(Collected data)
+ + +

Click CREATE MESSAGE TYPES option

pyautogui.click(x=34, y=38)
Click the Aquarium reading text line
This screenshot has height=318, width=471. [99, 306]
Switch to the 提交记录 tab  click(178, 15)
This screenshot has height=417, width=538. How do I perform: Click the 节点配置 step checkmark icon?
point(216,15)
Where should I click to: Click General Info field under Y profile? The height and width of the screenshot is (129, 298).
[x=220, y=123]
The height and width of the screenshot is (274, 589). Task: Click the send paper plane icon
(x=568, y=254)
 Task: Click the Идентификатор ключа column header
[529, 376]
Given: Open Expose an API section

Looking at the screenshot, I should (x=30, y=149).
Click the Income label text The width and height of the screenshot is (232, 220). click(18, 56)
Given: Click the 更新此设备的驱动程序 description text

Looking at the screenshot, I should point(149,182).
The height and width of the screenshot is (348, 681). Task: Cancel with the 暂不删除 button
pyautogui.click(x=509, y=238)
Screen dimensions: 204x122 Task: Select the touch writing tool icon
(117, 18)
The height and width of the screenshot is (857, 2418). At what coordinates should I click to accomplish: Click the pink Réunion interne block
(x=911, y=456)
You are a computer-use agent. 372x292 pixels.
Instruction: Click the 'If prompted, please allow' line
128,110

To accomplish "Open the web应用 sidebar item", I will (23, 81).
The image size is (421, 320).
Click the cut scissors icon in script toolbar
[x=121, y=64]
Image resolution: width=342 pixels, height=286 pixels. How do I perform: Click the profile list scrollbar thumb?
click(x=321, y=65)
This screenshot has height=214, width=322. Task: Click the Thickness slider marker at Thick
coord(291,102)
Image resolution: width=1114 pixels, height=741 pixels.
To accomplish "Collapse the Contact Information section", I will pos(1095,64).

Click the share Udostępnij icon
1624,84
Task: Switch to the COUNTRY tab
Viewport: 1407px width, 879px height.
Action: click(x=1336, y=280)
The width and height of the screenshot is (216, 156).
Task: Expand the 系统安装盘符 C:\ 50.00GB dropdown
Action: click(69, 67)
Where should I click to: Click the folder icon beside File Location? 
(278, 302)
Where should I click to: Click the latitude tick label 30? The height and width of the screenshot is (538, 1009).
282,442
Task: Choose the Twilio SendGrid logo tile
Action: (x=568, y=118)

+ + +

> _Assigned task_
Return, unchanged, the run of lines above that opens with the line containing "Switch to the 提交记录" and closes with the line containing "Image resolution: width=1114". Include both.

> _The completed task_
Switch to the 提交记录 tab  click(178, 15)
This screenshot has height=417, width=538. How do I perform: Click the 节点配置 step checkmark icon?
point(216,15)
Where should I click to: Click General Info field under Y profile? The height and width of the screenshot is (129, 298).
[x=220, y=123]
The height and width of the screenshot is (274, 589). Task: Click the send paper plane icon
(x=568, y=254)
 Task: Click the Идентификатор ключа column header
[529, 376]
Given: Open Expose an API section

Looking at the screenshot, I should (x=30, y=149).
Click the Income label text The width and height of the screenshot is (232, 220). click(18, 56)
Given: Click the 更新此设备的驱动程序 description text

Looking at the screenshot, I should point(149,182).
The height and width of the screenshot is (348, 681). Task: Cancel with the 暂不删除 button
pyautogui.click(x=509, y=238)
Screen dimensions: 204x122 Task: Select the touch writing tool icon
(117, 18)
The height and width of the screenshot is (857, 2418). At what coordinates should I click to accomplish: Click the pink Réunion interne block
(x=911, y=456)
You are a computer-use agent. 372x292 pixels.
Instruction: Click the 'If prompted, please allow' line
128,110

To accomplish "Open the web应用 sidebar item", I will (23, 81).
The image size is (421, 320).
Click the cut scissors icon in script toolbar
[x=121, y=64]
Image resolution: width=342 pixels, height=286 pixels. How do I perform: Click the profile list scrollbar thumb?
click(x=321, y=65)
This screenshot has height=214, width=322. Task: Click the Thickness slider marker at Thick
coord(291,102)
Image resolution: width=1114 pixels, height=741 pixels.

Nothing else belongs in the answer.